08 November 2019 | Polizei & Gericht

Unfallfahrer auf 11 Mio. N$ verklagt

Eltern von getöteter Schülerin und deren verletzter Freund verlangen Schadensersatz

Drei Jahre nachdem die 18-jährige Dunja von Dewitz bei einem Verkehrsunfall getötet und ihr Freund Roedolf Jaco Visser schwer verletzt wurden, haben deren Eltern den Fahrer des Unfallwagens bzw. dessen Erziehungsberechtigte auf Entschädigung von über elf Millionen N$ verklagt.

Von Marc Springer

Windhoek

Die Forderung richtet sich gegen den Hauptbeklagten Jacobus van Schalkwyk sowie dessen Eltern Piet und Liezl. Hintergrund ist ein Unfall, der sich am 15. Oktober 2016 gegen 1.30 Uhr auf der Mandume-Nedumufayo-Straße in Windhoek ereignet hat. Damals hatten sich von Dewitz und Visser als Passagiere in einem Ford Figo befunden, als der Fahrer van Schalkwyk die Kontrolle über den Wagen verlor und sich dieser überschlug.

Von Dewitz wurde auf der Stelle getötet und Visser schwer verletzt. Weil van Schalkwyk den Unfallort angeblich verlassen und es einige Ermittlungspannen auf Seiten der Polizei gegeben hatte, verstrichen mehrere Wochen, bis er als der Unfallfahrer identifiziert und wegen fahrlässiger Tötung angeklagt wurde. Nachdem er erstmals am 12. Dezember 2016 am Magistratsgericht erschienen und sein Prozess anschließend mehrmals vertagt wurde, ließ die Staatsanwaltschaft das Verfahren im Juli 2017 vorläufig einstellen, weil bis dahin noch immer prozessrelevante Unterlagen wie der Obduktionsbericht und einige eidesstattliche Erklärungen von Zeugen nicht vorlagen.

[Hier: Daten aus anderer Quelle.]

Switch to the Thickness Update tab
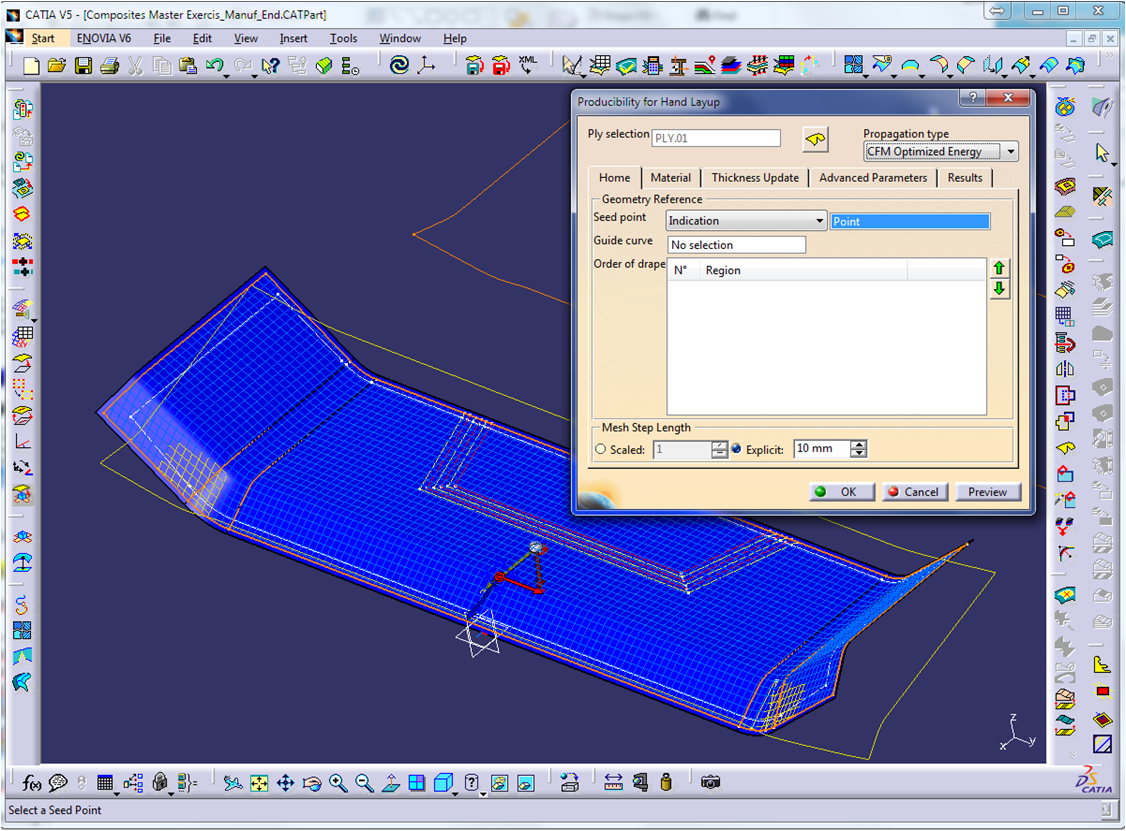Image resolution: width=1126 pixels, height=831 pixels. point(755,178)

Die zivilrechtliche Klage gegen van Schalkwyk, die sich auch gegen dessen Eltern richtet, weil er zum Zeitpunkt des Unfalls noch minderjährig war, stützt sich auf den Vorwurf, dass dieser im alkoholisierten Zustand und mit überhöhter Geschwindigkeit gefahren sei. Weil er das Unglück deshalb angeblich verschuldet hat, verlangen die Eltern der getöteten von Dewitz von ihm bzw. seinen Eltern zusammengerechnet Schmerzensgeld von 5,2 Millionen N$. Diese Summe leiten sie unter anderem daraus ab, dass sie der Verlust der Tochter schwer traumatisiert und eine Depression bei ihnen ausgelöst habe, für die sie psychologisch betreut werden und Medikamente nehmen müssten.

Ferner beruft sich das Ehepaar auf einen Verlust an Einkommen und Lebensqualität, weil ihre Tochter nicht wie geplant die Familienfarm Otjundi werde übernehmen und sie sich folglich nicht wie beabsichtigt im Alter von 55 Jahren würden zur Ruhe setzen können.

Die Eltern des verletzten Visser fordern zusammen eine Entschädigung von rund 850000 N$ und machen dabei geltend, der Tod der Freundin ihres Sohnes habe sie derart traumatisiert, dass sie mehrere Tage nicht hätten arbeiten können. Abgesehen von dem dadurch bedingten Einkommensverlust hätte sie psychologische Betreuung beanspruchen müssen, wodurch ihnen Unkosten entstanden seien, die der Verkehrsunfallfonds (MVA) nicht erstattet habe.

Als fünfter Kläger fungiert der bei dem Unfall verletzte Visser, der von den Antragsgegnern eine Wiedergutmachung in Höhe von 4,7 Millionen N$ verlangt. Zur Begründung heißt es in der Klageschrift, Visser habe bei dem Unfall schwere Kopfverletzungen und Prellungen am Oberkörper erlitten und drei Tage im Koma gelegen. Ferner leide er bis heute unter Angstzuständen und Schuldgefühlen hinsichtlich des Todes seiner Freundin.

Aufgrund dieser Beeinträchtigung werde er seine Arbeit nicht mehr mit der vorher üblichen Effizienz erledigen können und habe inklusiver Behandlungskosten und Entschädigung für emotionales Leid dafür Schmerzensgeld von 4,7 Millionen N$ verdient.